During his appearance the prince also asked to be called just 'Harry' with the event's host Ayesha Hazarika introducing him and telling the audience: "He wants to say a few words to kick start the day and he's made it clear that we are all just to call him 'Harry.'"
"So, ladies and gentlemen please give a big Scottish welcome to Harry."
Later that week he attended a recording session with US rockstar Jon Bon Jovi, where the musician's song Unbroken was re-recorded in aid of Harry's Invictus Games Foundation.
The pair teased their collaboration earlier in the month and finally met at the iconic Abbey Roads Studio, even re-creating the famous Beatles' Abbey Road album cover on the pedestrian crossing.
WATCH: All the best moments from Prince Harry and Jon Bon Jovi's collab. Story continues below...
Later this week Harry and Meghan are scheduled to attend the Endeavour Fund Awards on Thursday evening along with the Mountbatten Music Festival on March 7.

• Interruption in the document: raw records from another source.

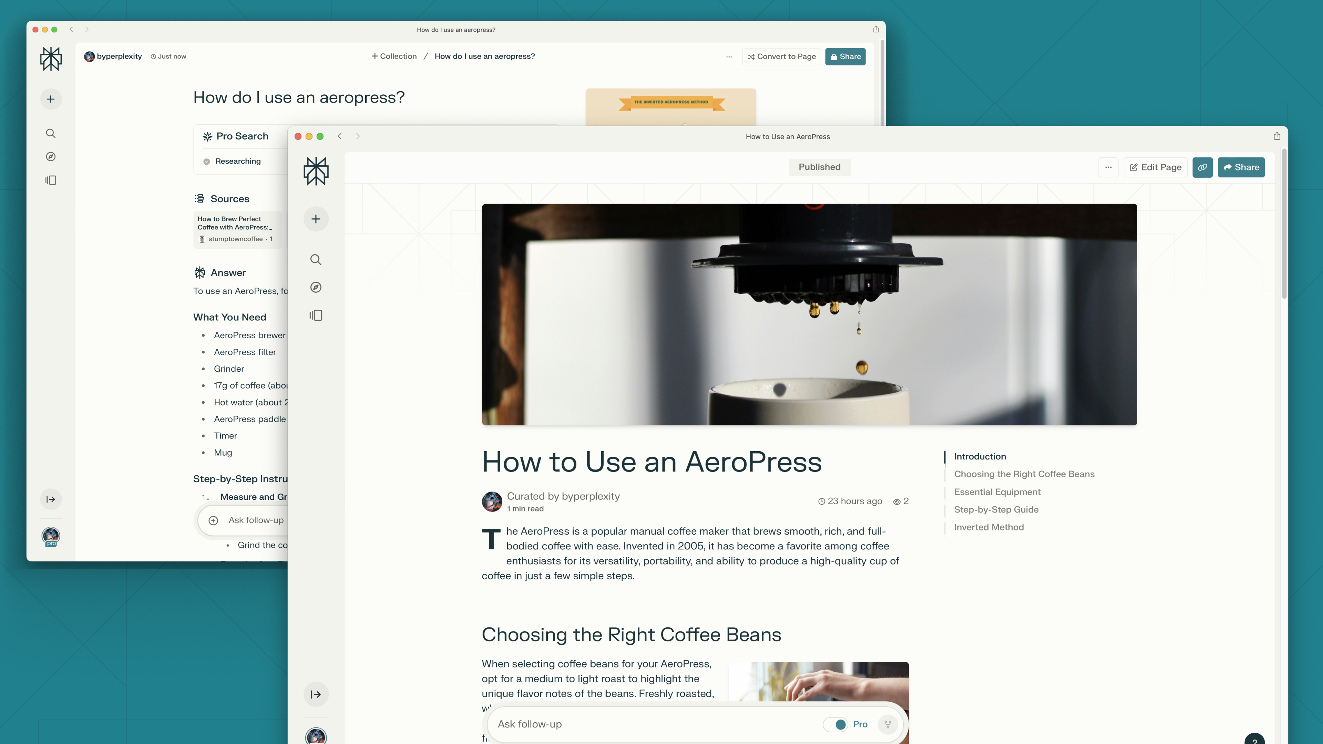Click the copy link icon button
Screen dimensions: 1323x744
1202,167
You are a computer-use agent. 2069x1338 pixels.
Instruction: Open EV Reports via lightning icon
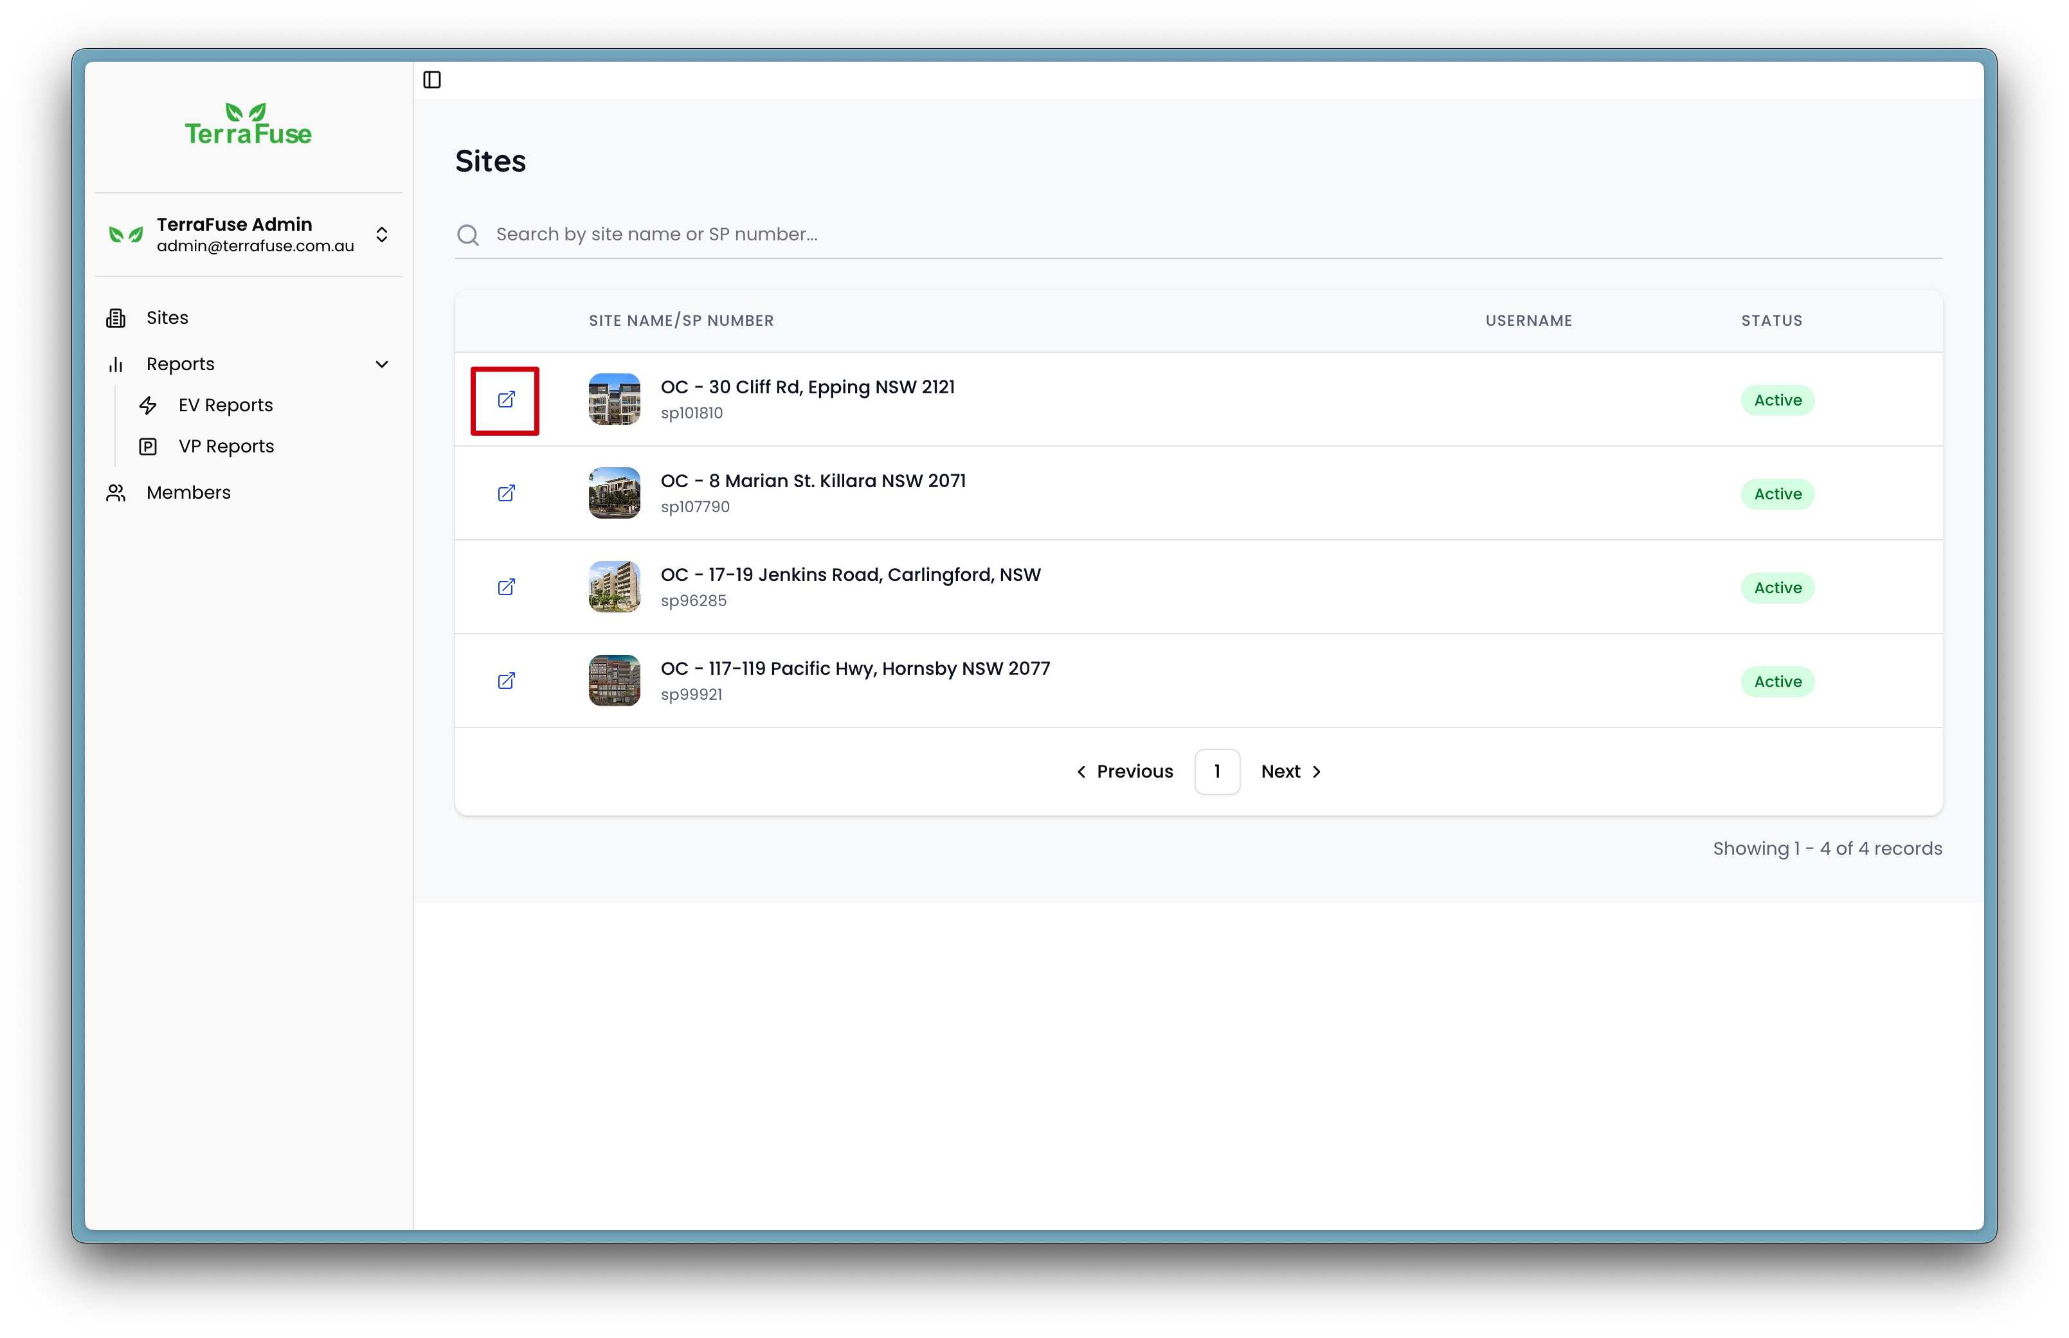click(148, 405)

The royal couple will step back from their royals as working royals from March 31 and have agreed to a review of the agreement reached between the Sussexes and the Palace in 12 months.
Following their royal exit, Harry and Meghan will no longer be able to actively use their 'HRH' titles and will no longer receive funding from the Sovereign Grant. They will also no longer represent the Queen or Commonwealth and plan to launch a non-profit organisation that will also introduce their new 'brand' no longer being allowed to use their well-known Sussex Royal label due to issues with the use of the word 'royal'.
While the final agreement is a far cry from the half-in half-out approach the couple had initially hoped for, Prince Harry has said he does not regret the decision to step back saying he felt he had "no option but to leave" when it came to protecting his family.